◆ **Exercise inputs**
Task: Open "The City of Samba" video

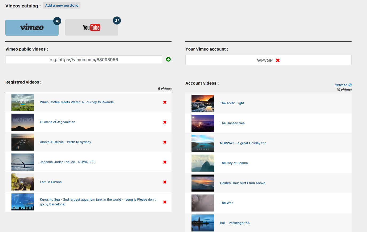Action: point(234,163)
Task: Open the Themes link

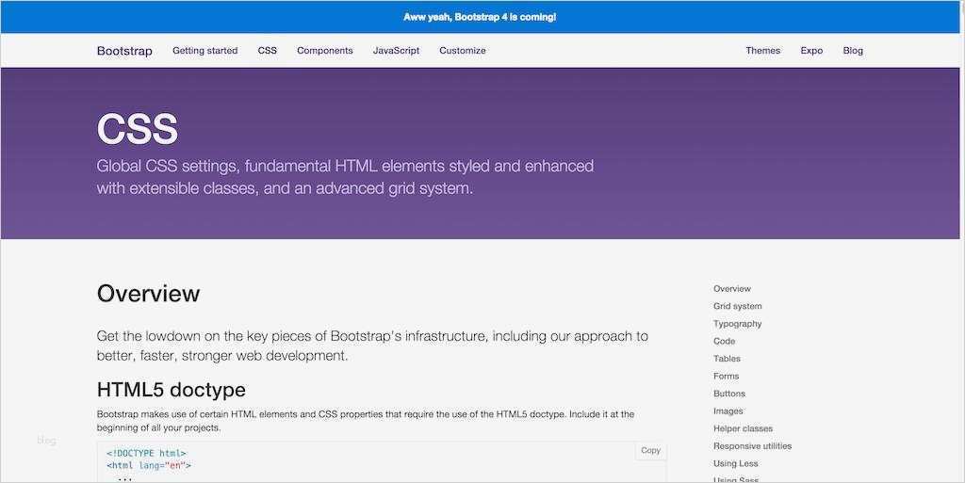Action: click(762, 51)
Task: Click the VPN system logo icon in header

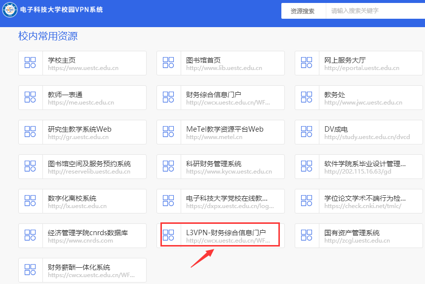Action: coord(9,10)
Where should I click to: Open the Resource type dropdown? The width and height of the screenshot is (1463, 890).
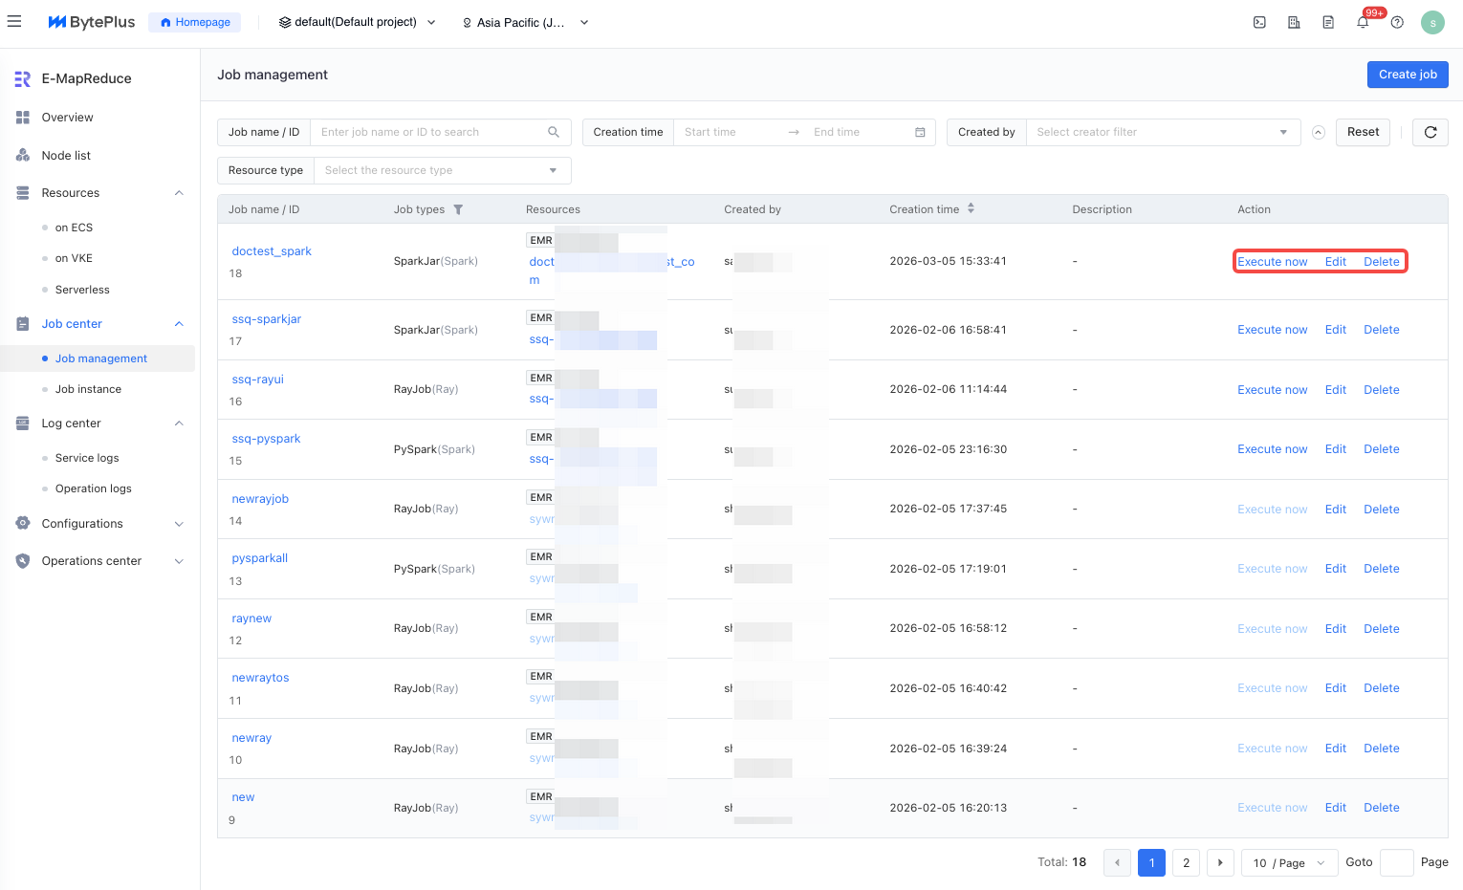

◆ **Exercise directions**
Restate the records above in full and word for word, but do not carry over any pictures.

◆ **Answer**
Task: Open "The City of Samba" video

Action: point(234,163)
Task: Open the Themes link

Action: click(762, 51)
Task: Click the VPN system logo icon in header

Action: coord(9,10)
Where should I click to: Open the Resource type dropdown? The width and height of the screenshot is (1463, 890).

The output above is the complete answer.